As background, it is essential to point out that in 1990 coal accounted for as much as 98% of Poland’s energy mix. The maximum output of hard coal in Poland was around 200 million tones and now it’s more or less 60 million tones only. The employment has been reduced from 400,000 miners at the end of the 80's to around 80,000 today.
Over the past 30 years we have reduced coal use by 19%, a progress that is in line with what other countries in the region have achieved, such as the Czech Republic, Romania or Bulgaria. The difference is that our historical position was very different starting out.
Our country has experienced two transition processes in the past and there are valuable lessons to be learnt from them. In Lower Silesia the process was very quick and harsh, with tragic results for the region - reestablishing economic growth was very difficult and the impact is still noticeable today. By comparison, the transition in Upper Silesia had a slower pace and the present economic wealth of the region is comparable with other well performing parts of the country. This is an experience we should look at and draw lessons from as we are taking this new leap.
What are in your view the key factors to be kept in mind as this transition unfolds, in order to ensure it happens in a sustainable manner?
Firstly we should seek out ways to maintain a competitive value chain generated today by our coal industry. PGG hires 42,000 people, paid 50% higher than the average income in Upper Silesia. Our annual turnover is EUR 2,5 billion, yearly investments in technology and equipment typically amount to EUR 200 million and we generate EUR 800 million in taxes.
Thinking about energy transition we need to figure out how to maintain the health of this value chain, which is very challenging. We can liquidate mines but the question remains of what to place in their stead.
A second aspect is that of Poland’s energy independence. We can increase the use of natural gas but we should strive to lessen the dependence on Eastern partners, which have created certain issues in the past. If we gear up for diversification then we might be ready to take new next steps in this transition.
The vision set forth by the EU aims to phase out coal by 2050. Do you see this as a reasonable timeline for Poland?
I see it as a very ambitious policy. We wish to take new steps towards decarbonization but we also answer to our workers and existing ecosystem. What I find interesting is that the European Commission promised support to mining regions for this transition, but the value they advanced is EUR 4,8 billion. This should serve 41 mining regions for a duration of seven years, which means each region would receive less than EUR 20 million per year. To put this figure in perspective and understand how much help it truly is, EUR 20 million is the same amount PGG delivers to the market every three days.
We have to keep in mind the competitiveness of the European economy compared to other geographies. It is becoming increasingly difficult to compete with products from China for instance because they do not carry the burden of CO2 payments.
Natural gas and renewable energy (especially offshore wind) are commonly seen as possible replacements, and there is also an ongoing discussion about nuclear energy. What is your view on these alternatives?

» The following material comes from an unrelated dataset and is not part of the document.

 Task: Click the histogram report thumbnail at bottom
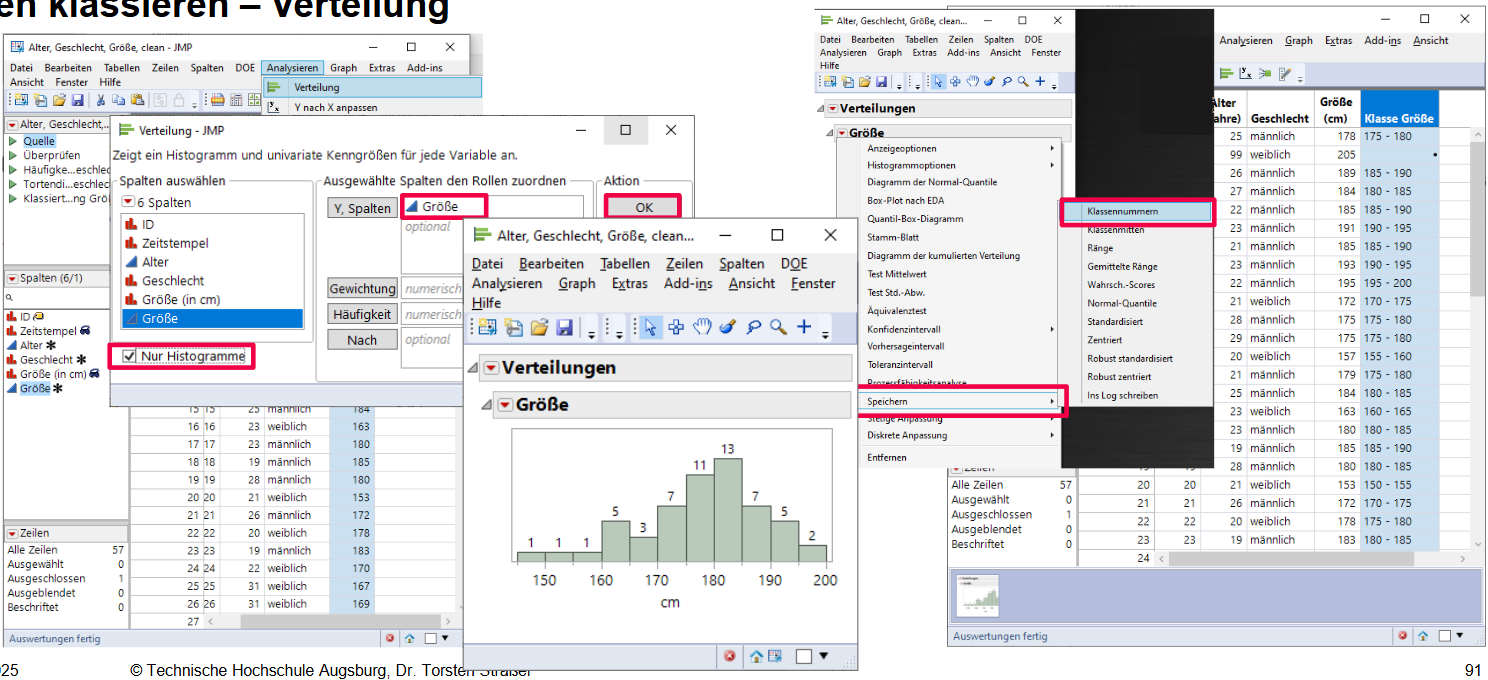[976, 597]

Renewable sources will require huge investments. Take Germany as an example, it costs them around EUR 26 billion per year in extra taxes from households to fund RES. For Poland the amount sits around EUR 5 billion per year. We also depend on technical drivers as we do not know how much more efficient renewable sources will be in 2050.
I agree that Poland should explore the option of nuclear energy as well, but this too will require huge amounts of money. The country’s leading energy companies in our economy must be ready to answer how they can fund both alternatives.
What is certain is that demand for energy in Poland will continue to increase. In 2000 we needed about 145 TWh, and now we consume 178 TWh. We expect that in 2030 the country we will require around 210 TWh. What I see as the solution to maintain stability for the next 25-30 years is to focus on big installations with high degrees of efficiency and low impact on the environment, such as Polaniec or Opole.
You launched a pilot project for photovoltaic installations at Halemba mine. What is the strategy you have in mind?
This is an excellent example of energy transition. One thing that coal companies have now is money, and it can be used towards hiring engineers and focusing on new solutions. One goal we have with these installations is to open the door for news types of jobs, and also to create acceptance among local people for new technologies.
People are crucial for this transition and we are building a bridge towards modern solutions.We trust that if they see solar installations working in tandem with traditional sources, they will become more and more accepting of them.
What objectives are you pursuing with priority in the coming two to three years?
Our priority now is to understand what demand for coal to expect, so as to plan accordingly. European markets are changing very fast and any investments we make now will yield results in 2025-2030. We are working on an internal study that seeks to understand realistic demand schedules so as to plan future investments.
Other than this our ongoing objective is to create social acceptance for the changes that are taking place and play an integral part in showing our people that we hold the right solutions for current assets.